> _Extract provided_:
^^^^^^^^
TraCI/Change Vehicle State

Command 0xc4: Change Vehicle State#

ubyte string ubyte <value_type>
Variable Vehicle ID Type of the value New Value

Changes the state of a vehicle. Because it is possible to change different values of a vehicle, the number of parameter to supply and their types differ between commands. The following values can be changed, the parameter which must be given are also shown in the table. Furthermore it is possible to change all values mentioned in TraCI/Change_VehicleType_State. If you do so, the vehicle gets a new type (named "typeid@vehid") and won't be affected by further changes to the original type.

Overview Changeable Vehicle Variables

Variable ValueType Description Python Method
stop (0x12) compound (string, double, byte, double), see below

Please note:

  1. The first occurrence of the edge is currently at is searched within the new route; the vehicle continues the route from this point in the route from. If the edge the vehicle is currently does not exist within the new route, an error is generated.
  2. changing the route works only if the vehicle is not within an intersection.
  3. The specified lane must lie ahead of the vehicle on its current route. The next occurence is used. Intermediate edges will count the vehicle when entering and exiting.

compound message details#

The message contents are as following:

stop (0x12)#

byte integer byte string byte double byte byte byte double byte int byte double byte double
value type compound item number (4 to 7) value type string Edge ID value type double end position value type byte Lane Index value type double Duration in seconds value type byte (optional) stop flags: (see below) value type double (optional) start position value type double (optional) Until in seconds

The stop flags are a bitset with the following additive components

- 1 : parking - 2 : triggered - 4 : containerTriggered - 8 : busStop (Edge ID is re-purposed as busStop ID) - 16 : containerStop (Edge ID is re-purposed as containerStop ID) - 32 : chargingStation (Edge ID is re-purposed as chargingStation ID) - 64 : parkingArea (Edge ID is re-purposed as parkingArea ID)
^^^^^^^^
> _Stated exercise A_: Please list every stop flag in the TraCI page on changing vehicle state, with its numeric value.
> _Stated exercise B_: In the TraCI page on changing vehicle state, what is the vehicle's new type named when its vehicle type values are changed?
> _Stated exercise C_: Pick up the TraCI page on changing vehicle state after its final stop flag and carry it on.

> _Data entries_:
^^^^^^^^
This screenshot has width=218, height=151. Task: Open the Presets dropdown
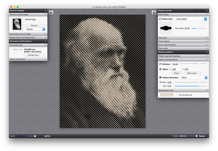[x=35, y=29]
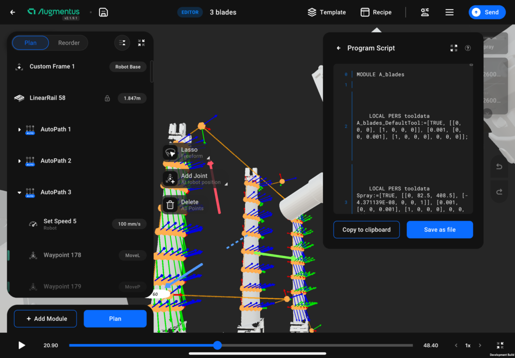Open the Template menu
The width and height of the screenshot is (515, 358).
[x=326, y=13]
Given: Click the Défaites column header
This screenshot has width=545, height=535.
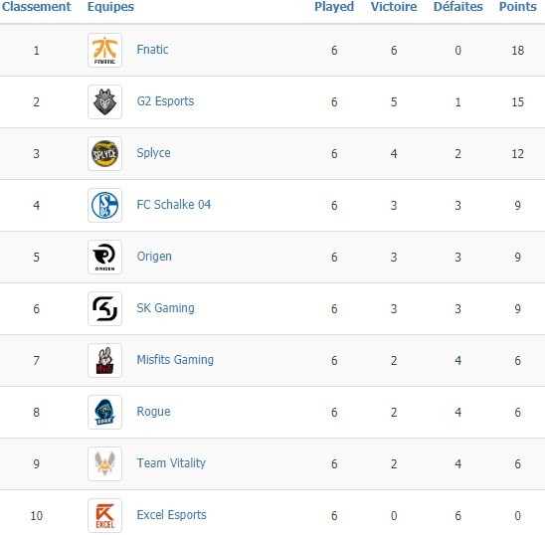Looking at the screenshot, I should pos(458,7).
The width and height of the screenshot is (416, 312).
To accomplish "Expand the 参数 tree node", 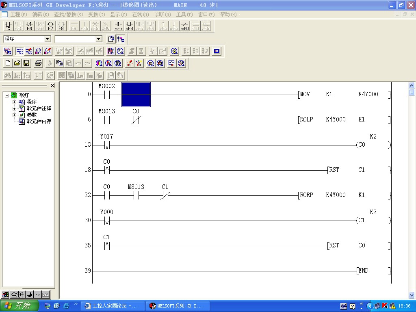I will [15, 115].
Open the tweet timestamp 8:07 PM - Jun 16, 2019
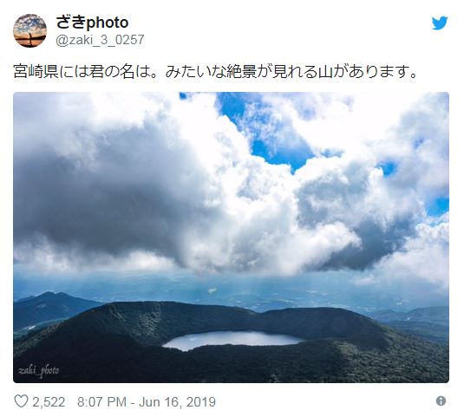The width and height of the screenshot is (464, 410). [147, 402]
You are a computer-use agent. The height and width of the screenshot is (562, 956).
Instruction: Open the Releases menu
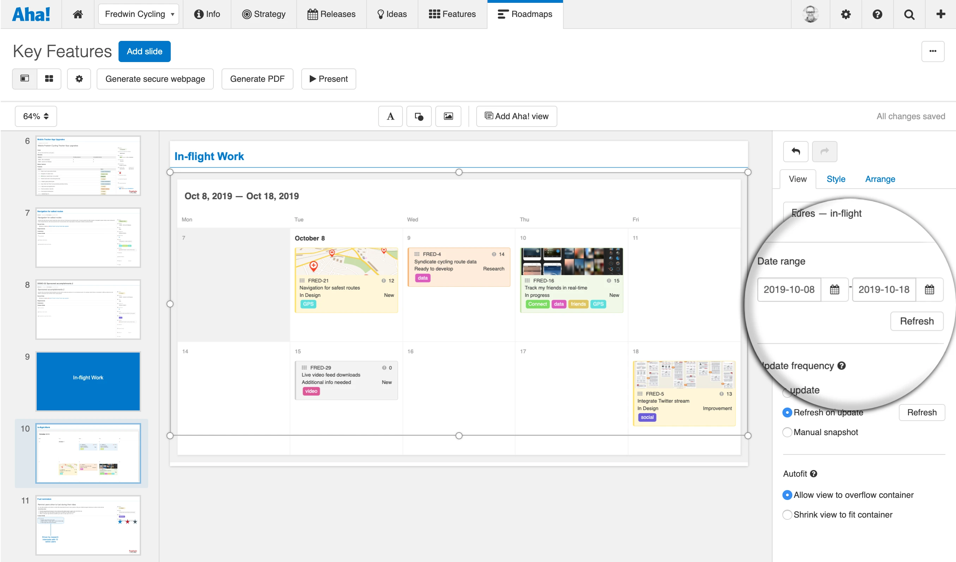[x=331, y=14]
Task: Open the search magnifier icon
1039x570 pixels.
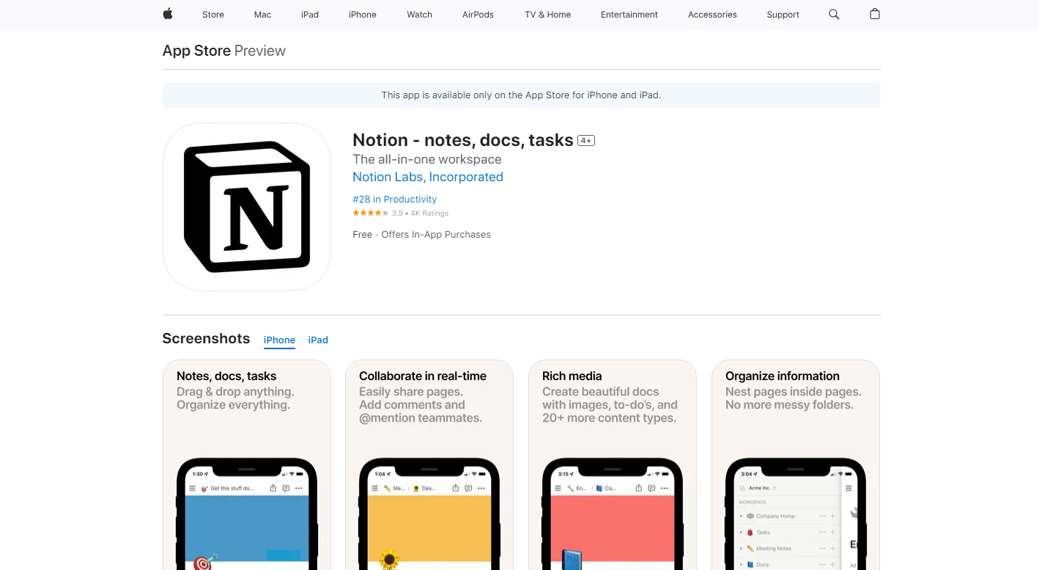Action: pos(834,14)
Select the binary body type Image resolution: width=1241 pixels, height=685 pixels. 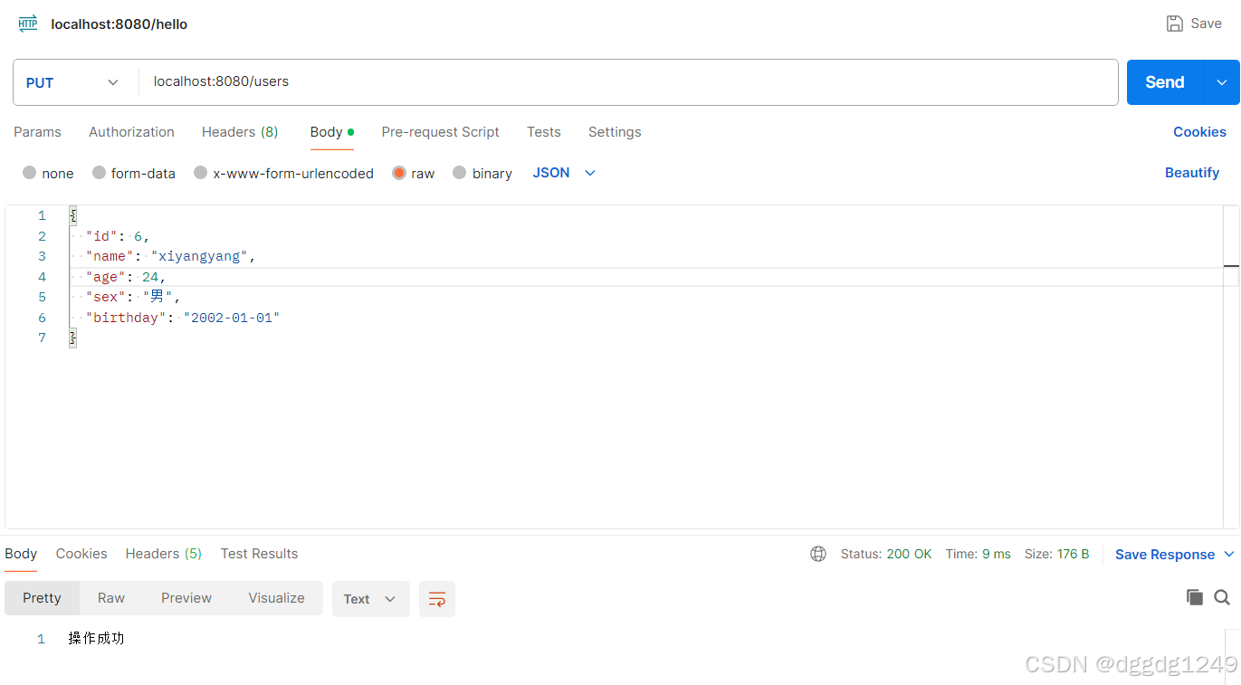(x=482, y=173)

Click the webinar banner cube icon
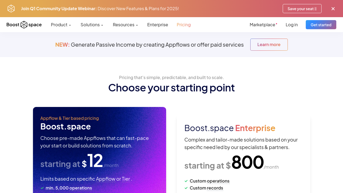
^^^^^^^^
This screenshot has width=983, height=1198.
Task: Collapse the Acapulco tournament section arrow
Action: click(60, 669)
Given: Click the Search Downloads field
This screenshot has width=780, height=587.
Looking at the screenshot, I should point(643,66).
^^^^^^^^
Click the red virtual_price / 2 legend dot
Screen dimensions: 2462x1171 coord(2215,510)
^^^^^^^^
> _Expected answer A_: 1: parking; 2: triggered; 4: containerTriggered; 8: busStop; 16: containerStop; 32: chargingStation; 64: parkingArea

> _Expected answer B_: "typeid@vehid"

> _Expected answer C_:
change lane (0x13)#

byte integer byte byte byte double byte byte
value type compound item number (2 or 3) value type byte Lane Index value type double Duration in seconds value type byte (optional) bool for relative lane change

slow down (0x14)#

byte integer byte double byte double
value type compound item number (always 2) value type double Speed value type double Duration in seconds

open gap (0x16)#

byte integer byte double byte double byte double byte double byte double byte string
value type compound item number (4 or 5) value type double Adapted time headway in seconds value type double Adapted space headway in seconds value type double Duration in seconds value type double changeRate value type double maxDecel value type string (optional) reference vehicle ID

This command induces a temporary increase of the vehicles desired time headway (car-following parameter tau) and specifies a minimal space headway to keep, as well. The execution is seperated into an adaptation phase, where the headways are gradually altered at the specified rate. As soon as the desired headways are established they are kept for the specified duration. Afterwards they are reset to the original value. Deactivation of the control can be achieved by sending newHeadway=duration=maxDecel=-1. The desired time headway of the vehicle is left unchanged if a value of -1 is send at the corresponding position. If -1 is sent for duration, the largest possible time is set. If -1 is sent for the maxDecel, no limitation of the induced braking rate is applied. If the optional reference vehicle ID is specified, the method does not use the current leader as a reference for the gap creation but the specified vehicle.

Note

When using the Euler integration method, the time headway control does not work properly for low speeds.

move to (0x5c)#

byte integer byte string byte double
value type compound item number (always 2) value type string Lane ID value type double Position along lane

The vehicle will be removed from its lane and moved to the given position on the given lane. No collision checks are done, this means that moving the vehicle may cause a collisions or a situations leading to collision. The vehicle keeps its speed - in the next time step it is at given position + speed. Note that the lane must be a part of the route, this means it must be either a part of any of the edges within the vehicles route or an internal lane that connects route edges. To overcome this limitation, the route can be modified prior to calling moveTo.

Note

This can also be used to force a vehicle into the network that has been loaded but could not depart due to having it's departure lane blocked.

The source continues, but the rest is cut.